Safety
Rolling
laughing
down the hill
the game turned
terrible
without a warning.
The waterfall below
closing on its prey
devouring
first my screams
and next me.
I saw it all
the flash
down I went
drowning in the ocean
cold
and alone
without a chance.
At the brink
he came lifting me
and up
into his big strong arms
I went.
Safe
my world put right
in my daddy’s arms.
My Shield
I sit watching
an image of myself
from a before.
A picture on the wall
me sitting
watching my dad fishing
before
before he left.
Sandwich in hand
my feet propped up on a log
under the bluest of sky
kissed by waves
lapping at the shore and me
safe behind the log
within my father’s protective view.
He was barrel-chested
larger than life
his pole in hand there
plumbing the depths
and the miracles he brought me
on his hook
oh what a delight.
This memory is sweet
without those days
warm in the sunlight me
a kid savoring the peanut butter & jelly
relaxed and safe
I would be defenseless
now.
Remembering
being protected
watched
and loved by my dad
becomes my shield today.
When I was a kid I thought my dad was a Superman. He could lift heavy things with ease. He could swim like Johnny Weismuller and do jack-knife dives off the edge of a swimming pool and enter the water smoothly. He could see me in the back seat of our car and tell me me to stop even thogh he was driving and facing away from me. He could see me without having to look.
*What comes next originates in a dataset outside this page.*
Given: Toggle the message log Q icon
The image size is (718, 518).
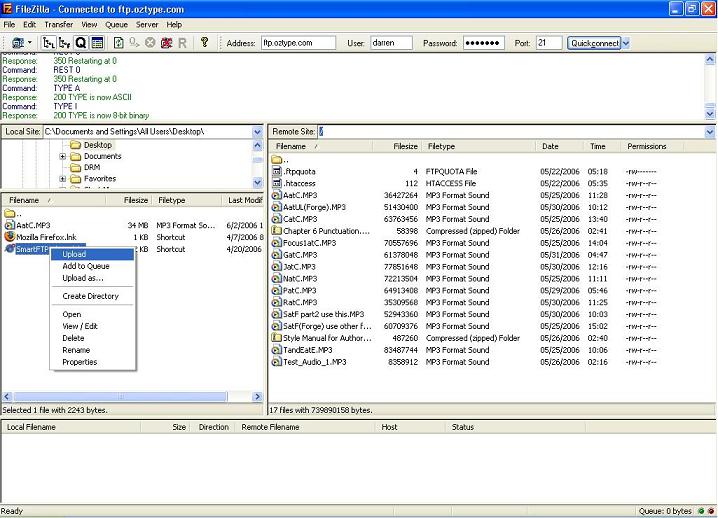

He could build anything. The garage had a work bench and above it was every hand tool in the world all kept arranged neatly on hooks with painted outlines of the tool that belonged on that hook. He had big wooden tool boxes. These boxes were filled with drawers, lined with purple felt, which held the hundreds of shiny gizmos that only my dad knew how to use. Visiting his “work” revealed a world of big machines, whirling things and saws that my dad used to cut steel. You see he really was Superman... the man of steel.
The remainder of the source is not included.